### DAFTAR TUGAS
1. Jawablah pertanyaan berikut berdasarkan teks tentang perubahan status harta benda wakaf.
(a) Dari siapa izin tertulis harus diperoleh sebelum ketentuan pengecualian dapat dilaksanakan?
(b) Pasal berapa dalam KHI yang disebut mengenai status harta benda yang telah diwakafkan?
(c) Larangan apa yang dirujuk oleh Pasal 40 huruf f?
2. Ulangi dengan tepat bagian teks tentang perubahan status harta benda wakaf, mulai dari "2. Pelaksanaan ketentuan" hingga dan termasuk "dengan Peraturan Pemerintah.".
3. Tuliskan lanjutan teks tentang perubahan status harta benda wakaf, dimulai sesudah kalimat terakhirnya.

### KUTIPAN TEKS
****************

Pages

Rabu, 23 Oktober 2013

PERUBAHAN STATUS HARTA BENDA WAKAF


 Ø  Prinsip dalam UU.No 41/2004, Pasal 40 - 41 terhadap status harta benda yang telah diwakafkan
Harta benda wakaf yang sudah diwakafkan dilarang:
  1. dijadikan jaminan;
  2. disita;
  3. dihibahkan;
  4. dijual;
  5. diwariskan;
  6. ditukar; atau
  7. dialihkan dalam bentuk pengalihan hak lainnya.
Pengecualian :
Lihat Pasal 41
  1. Ketentuan dalam Pasal 40 huruf f (ditukar) dikecualikan apabila harta benda wakaf yang telah diwakafkan digunakan untuk kepentingan umum sesuai dengan rencana umum tata ruang (RUTR) berdasarkan ketentuan peraturan perundang-undangan yang berlaku dan tidak bertentangan dengan syariah.
  2. Pelaksanaan ketentuan tersebut hanya dapat dilakukan setelah memperoleh izin tertulis dari Menteri atas persetujuan Badan Wakaf Indonesia.
  3. Harta benda wakaf yang sudah diubah statusnya karena ketentuan pengecualian tersebut (point 1), wajib ditukar dengan harta benda yang manfaat dan nilai tukar sekurang. kurangnya sama dengan harta benda wakaf semula.
  4. Ketentuan mengenai perubahan status harta benda wakaf diatur lebih lanjut dengan Peraturan Pemerintah.
Prinsip dalam KHI, Pasal 225 Thdp Status Harta Benda Yang Telah Diwakafkan
      Pada dasarnya tidak dapat dilakukan perubahan  atau penggunaan lain selain dari pada apa yang dimaksud dalam ikrar wakaf.

****************

### BARIS KUMPULAN DATA
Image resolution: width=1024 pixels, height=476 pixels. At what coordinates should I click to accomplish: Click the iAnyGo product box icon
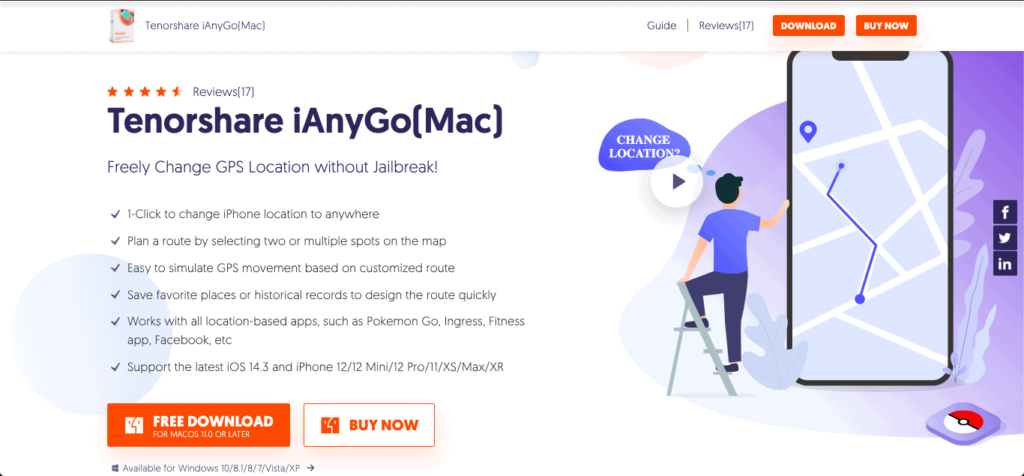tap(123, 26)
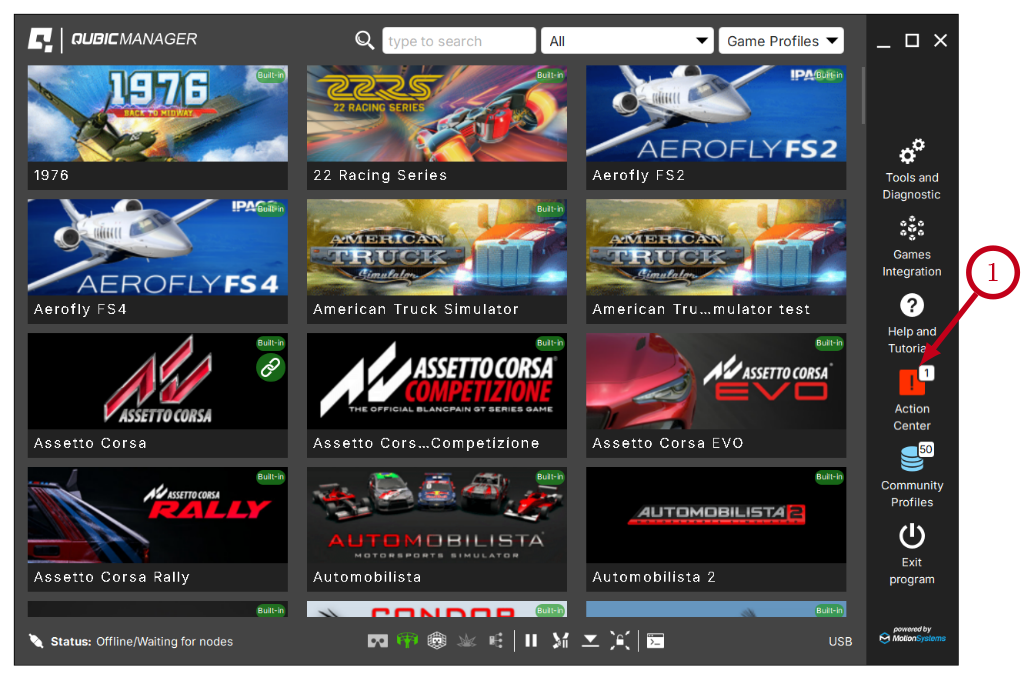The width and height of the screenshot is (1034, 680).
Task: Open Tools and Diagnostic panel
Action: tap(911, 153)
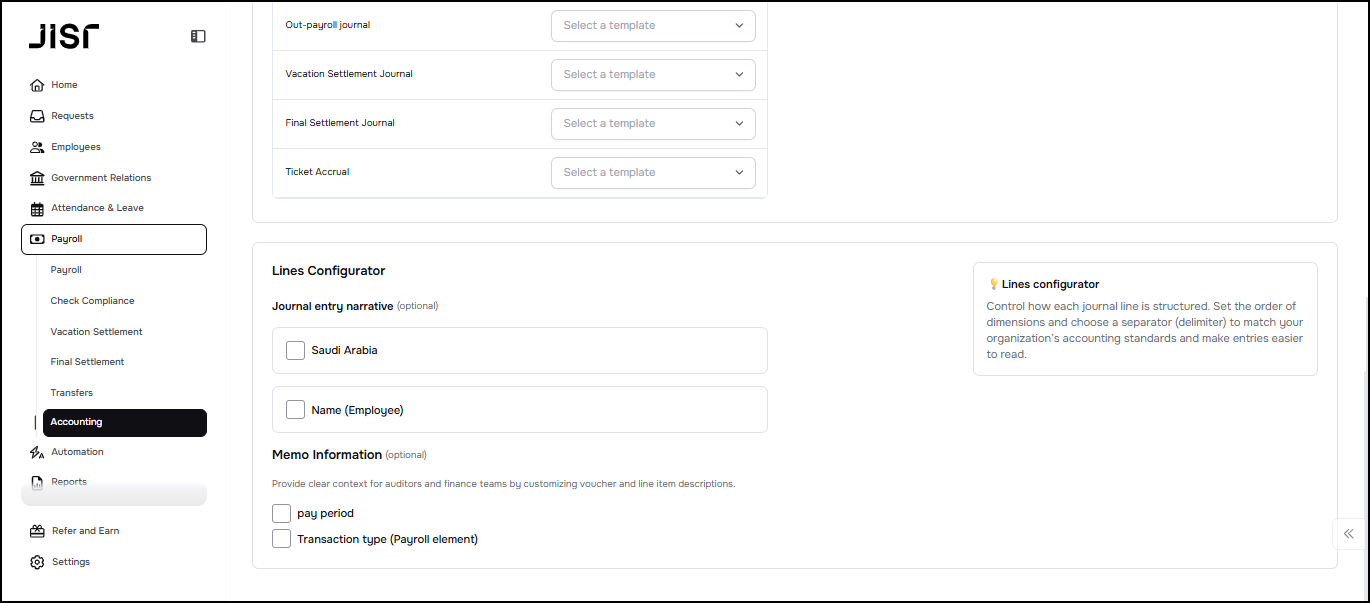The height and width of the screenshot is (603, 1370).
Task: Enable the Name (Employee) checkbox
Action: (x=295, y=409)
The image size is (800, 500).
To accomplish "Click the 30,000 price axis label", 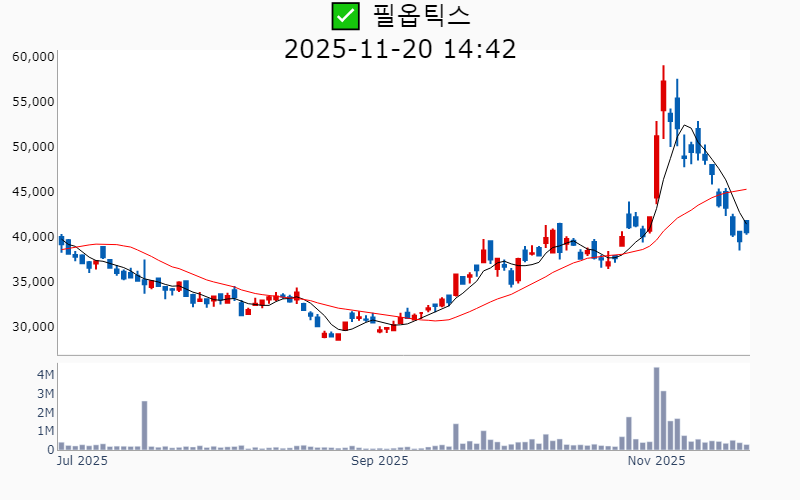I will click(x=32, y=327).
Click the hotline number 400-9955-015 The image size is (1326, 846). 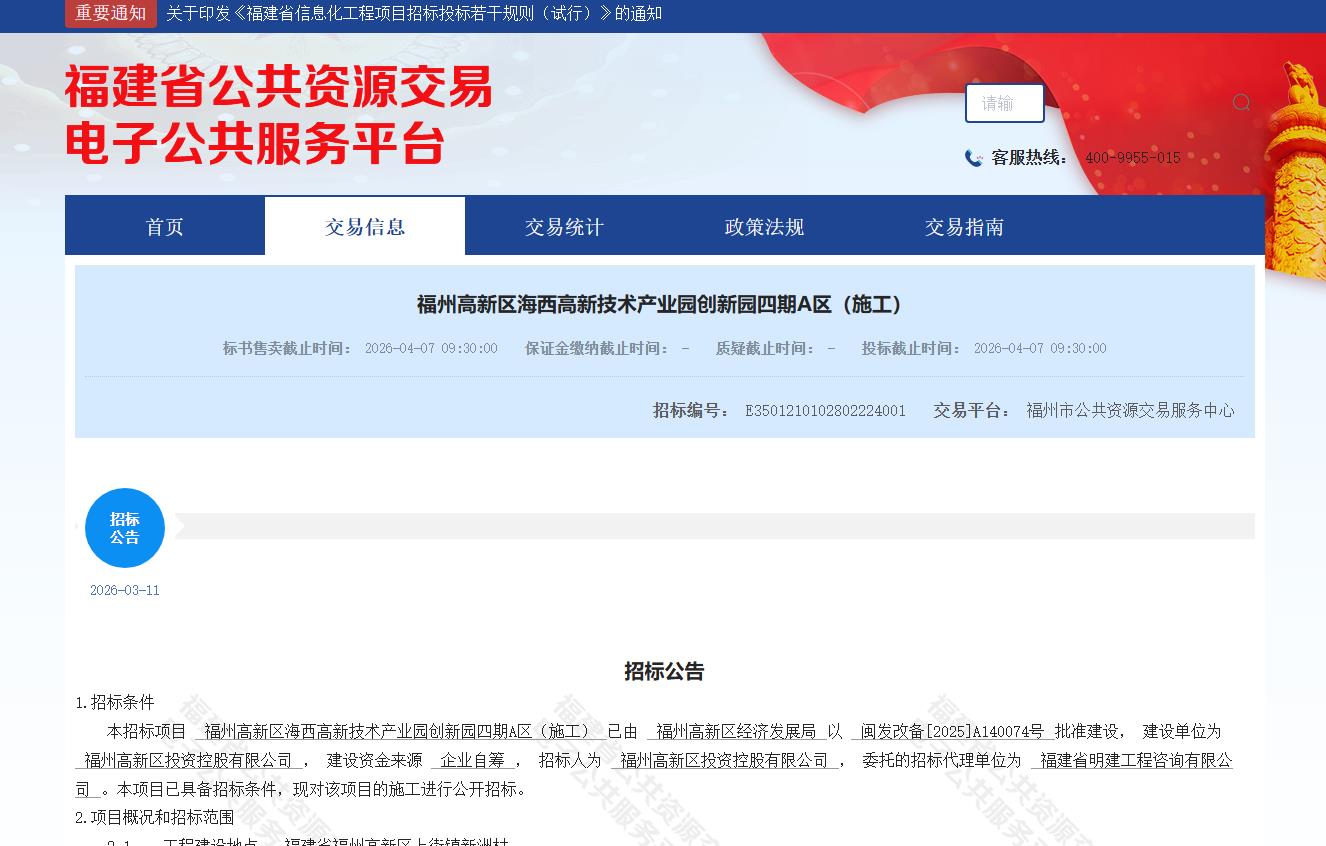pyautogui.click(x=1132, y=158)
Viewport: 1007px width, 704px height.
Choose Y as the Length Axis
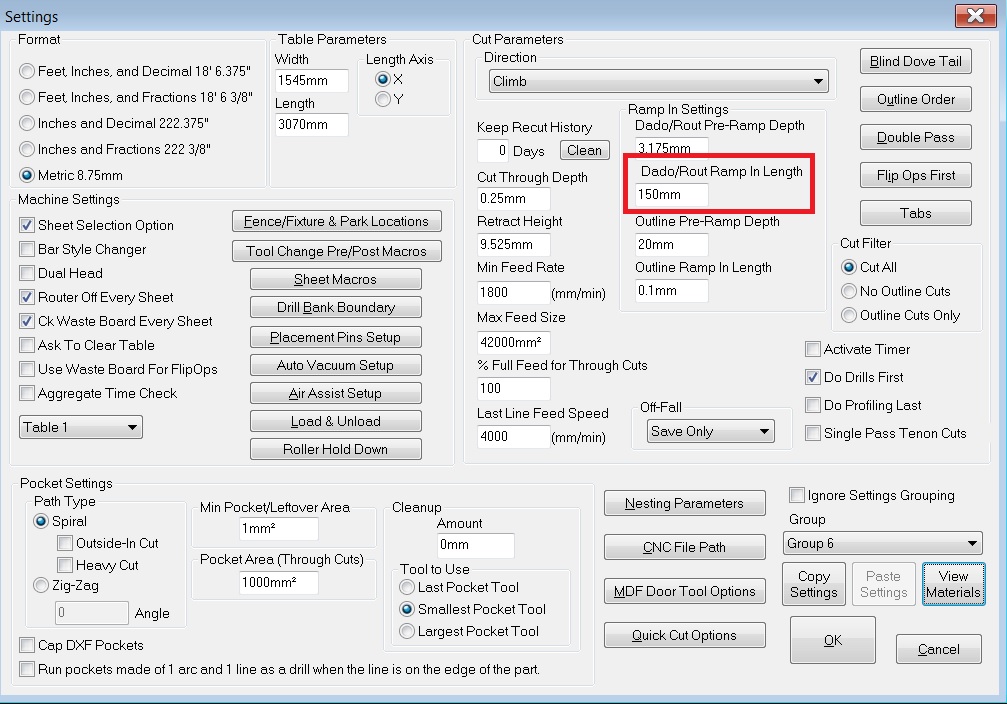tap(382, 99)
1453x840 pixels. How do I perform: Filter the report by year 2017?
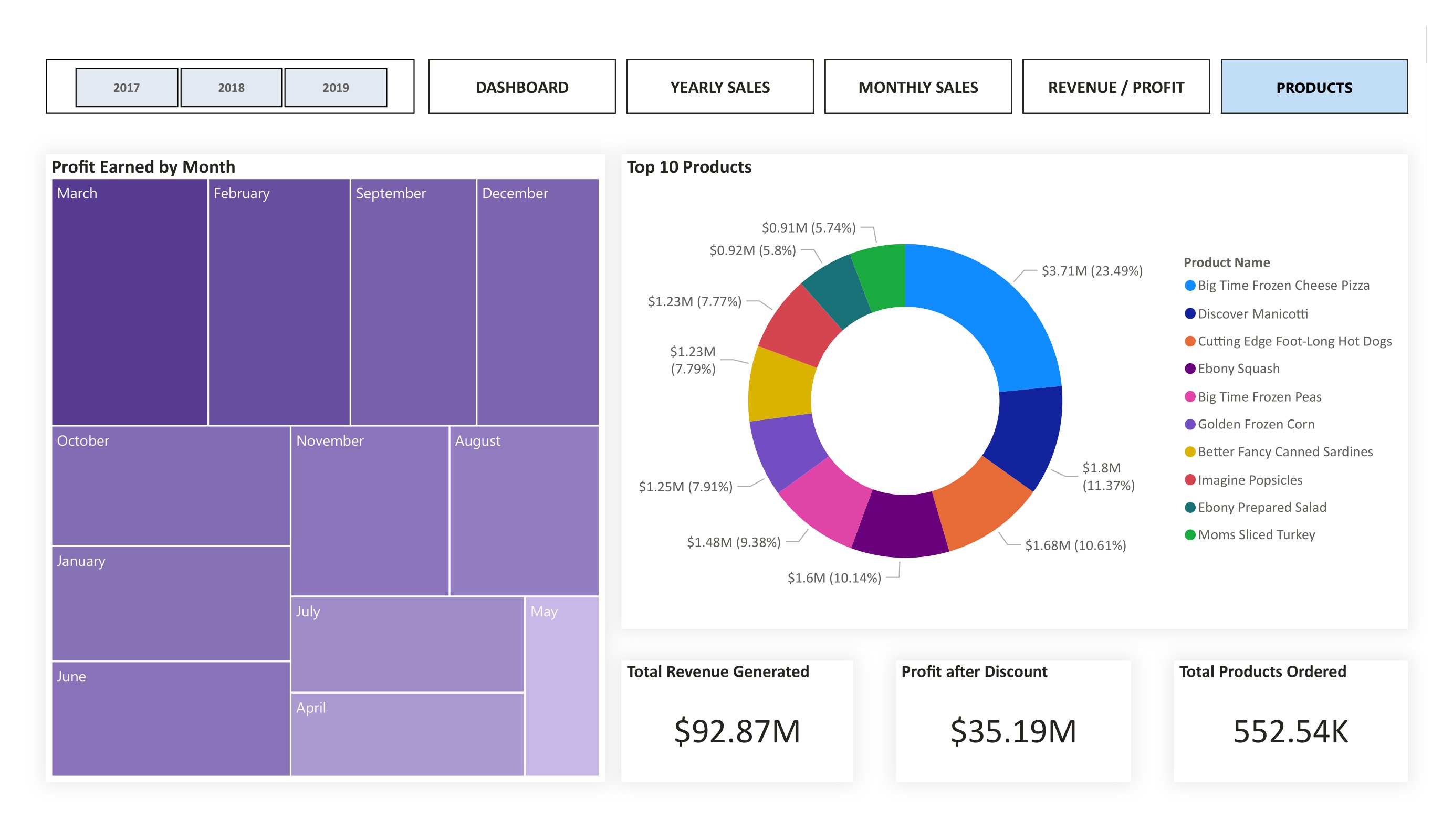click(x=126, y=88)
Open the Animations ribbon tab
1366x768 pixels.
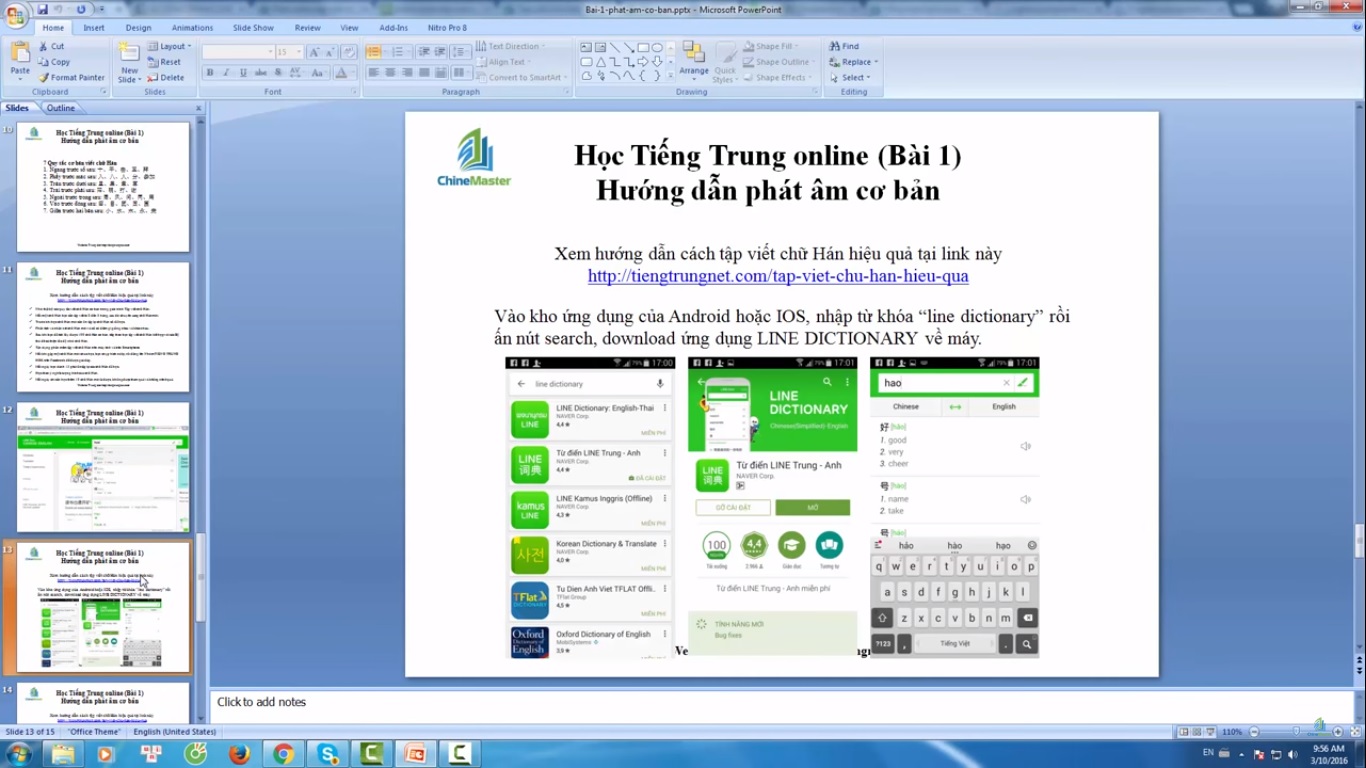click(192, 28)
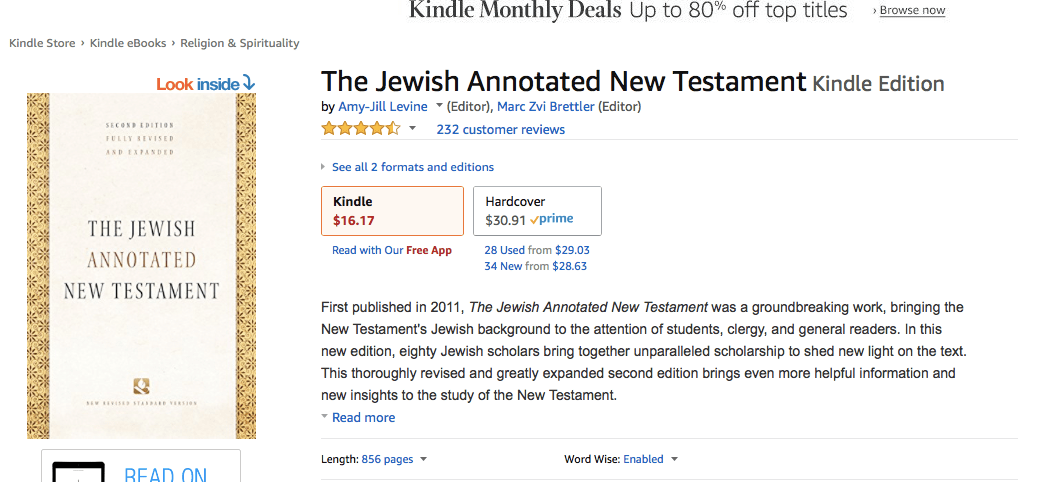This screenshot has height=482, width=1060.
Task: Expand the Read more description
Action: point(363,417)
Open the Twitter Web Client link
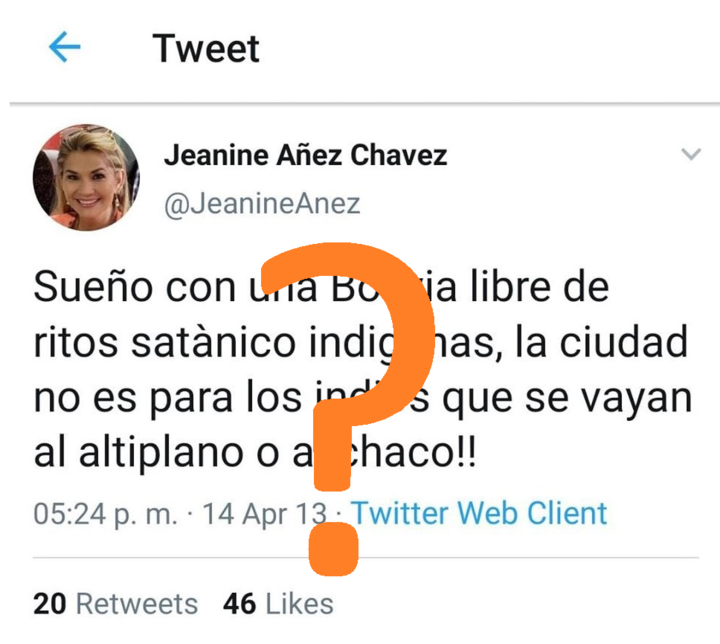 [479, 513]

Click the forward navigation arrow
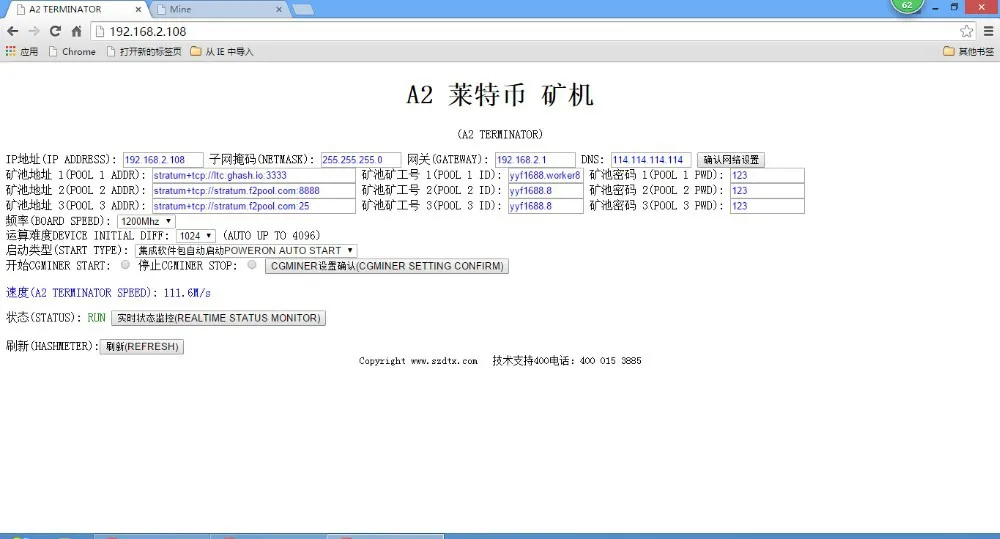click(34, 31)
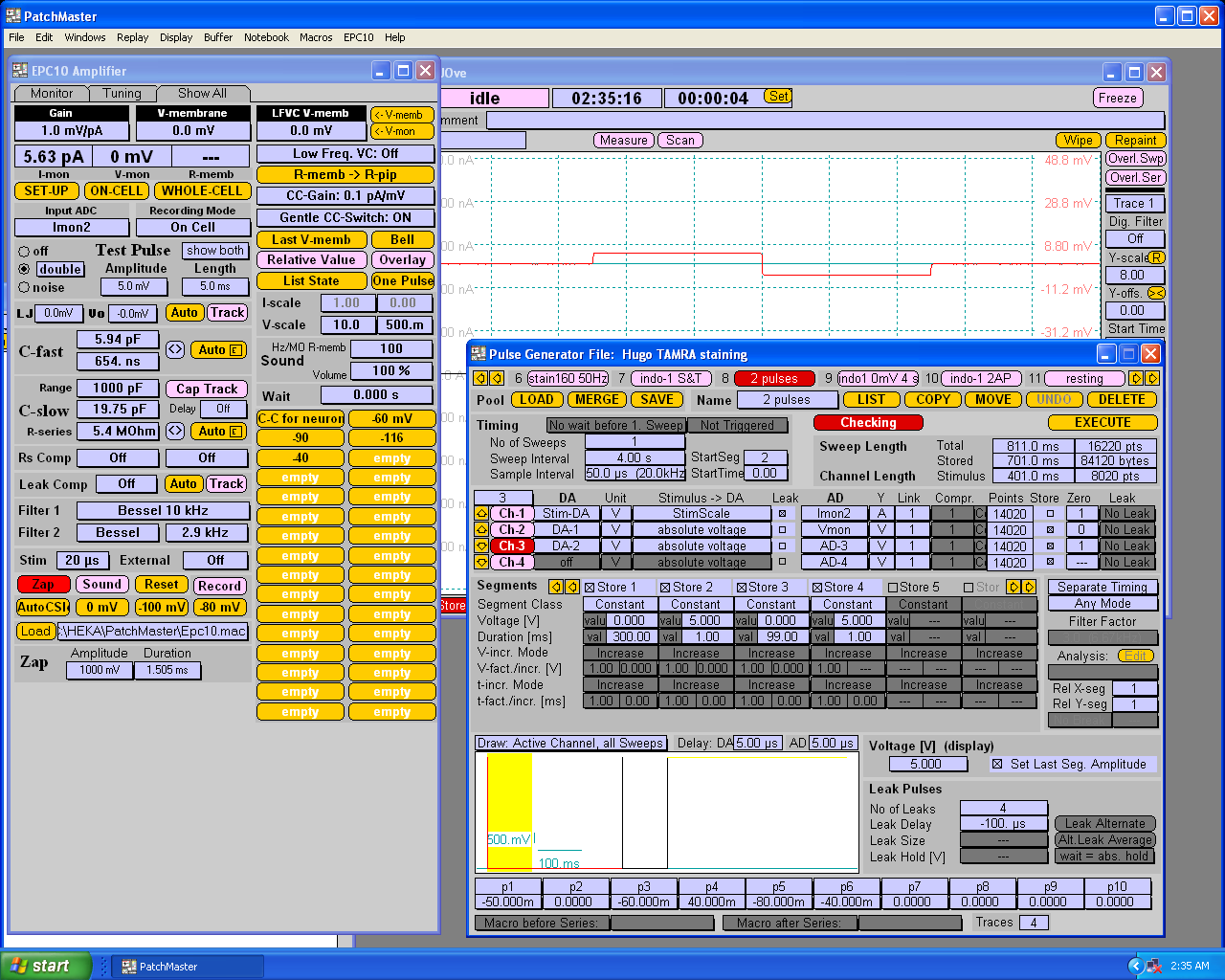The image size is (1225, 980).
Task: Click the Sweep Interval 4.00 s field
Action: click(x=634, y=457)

****************

### KUMPULAN JAWABAN
1.
(a) Dari Menteri, atas persetujuan Badan Wakaf Indonesia.
(b) Pasal 225.
(c) Ditukar.

2.
2. Pelaksanaan ketentuan tersebut hanya dapat dilakukan setelah memperoleh izin tertulis dari Menteri atas persetujuan Badan Wakaf Indonesia.
  3. Harta benda wakaf yang sudah diubah statusnya karena ketentuan pengecualian tersebut (point 1), wajib ditukar dengan harta benda yang manfaat dan nilai tukar sekurang. kurangnya sama dengan harta benda wakaf semula.
  4. Ketentuan mengenai perubahan status harta benda wakaf diatur lebih lanjut dengan Peraturan Pemerintah.

3.
      Penyimpangan dari ketentuan tersebut hanya dapat dilakukan terhadap hal-hal tertentu  setelah terlebih dahulu mendapat persetujuan tertulis dari Kepala KUA Kecamatan berdasarkan saran dari Majelis Ulama Kecamatan dan Camat setempat dengan alasan:
a)      karena tidak sesuai lagi dengan tujuan wakaf seperti diikrarkan oleh wakif;
b)      karena kepentingan umum.
Hukum Tukar Guling Wakaf
      Tukar guling wakaf dalam bahasa arab sering disebut dengan istibdal wakaf; yaitu menukar wakaf dengan sesuatu, baik wakaf itu dijual terlebih dahulu kemudian diganti dengan barang yang lain atau dipindah lokasinya.
      Masalah ini masih menjadi polemic di antara pengelola wakaf dan masyarakat. Karena perbedaan persepsi tentang hokum istibdal wakaf (tukar guling wakaf), padahal hokum ini telah dibahas kira-kira 10 abad yang lampau oleh para ulama’ 4 madzhab.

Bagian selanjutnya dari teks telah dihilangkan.